● Assignment
The task requires restating, word for word, the lines of the entries below from the one containing "B BMA 2 (143, 1865)" through the final one, both included.

··· Listed entries ···

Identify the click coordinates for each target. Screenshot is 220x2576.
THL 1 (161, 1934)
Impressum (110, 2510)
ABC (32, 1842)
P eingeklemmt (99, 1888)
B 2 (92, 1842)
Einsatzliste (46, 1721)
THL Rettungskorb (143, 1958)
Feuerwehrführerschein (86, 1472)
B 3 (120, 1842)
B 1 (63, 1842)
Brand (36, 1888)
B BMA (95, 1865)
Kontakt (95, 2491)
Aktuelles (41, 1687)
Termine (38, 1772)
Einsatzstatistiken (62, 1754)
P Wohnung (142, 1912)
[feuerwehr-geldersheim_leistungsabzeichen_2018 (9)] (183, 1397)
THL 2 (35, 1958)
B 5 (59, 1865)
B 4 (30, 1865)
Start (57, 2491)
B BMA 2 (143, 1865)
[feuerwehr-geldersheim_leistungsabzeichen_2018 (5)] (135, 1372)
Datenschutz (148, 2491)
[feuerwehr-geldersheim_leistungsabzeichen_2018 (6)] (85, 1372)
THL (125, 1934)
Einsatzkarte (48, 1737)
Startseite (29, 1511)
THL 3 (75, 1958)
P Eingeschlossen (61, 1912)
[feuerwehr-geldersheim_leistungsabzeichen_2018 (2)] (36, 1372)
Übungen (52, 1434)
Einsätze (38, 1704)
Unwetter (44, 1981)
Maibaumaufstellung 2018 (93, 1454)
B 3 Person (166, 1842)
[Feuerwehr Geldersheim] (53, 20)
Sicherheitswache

···

● Task response
B BMA 2 (143, 1865)
[feuerwehr-geldersheim_leistungsabzeichen_2018 (5)] (135, 1372)
Datenschutz (148, 2491)
[feuerwehr-geldersheim_leistungsabzeichen_2018 (6)] (85, 1372)
THL (125, 1934)
Einsatzkarte (48, 1737)
Startseite (29, 1511)
THL 3 (75, 1958)
P Eingeschlossen (61, 1912)
[feuerwehr-geldersheim_leistungsabzeichen_2018 (2)] (36, 1372)
Übungen (52, 1434)
Einsätze (38, 1704)
Unwetter (44, 1981)
Maibaumaufstellung 2018 (93, 1454)
B 3 Person (166, 1842)
[Feuerwehr Geldersheim] (53, 20)
Sicherheitswache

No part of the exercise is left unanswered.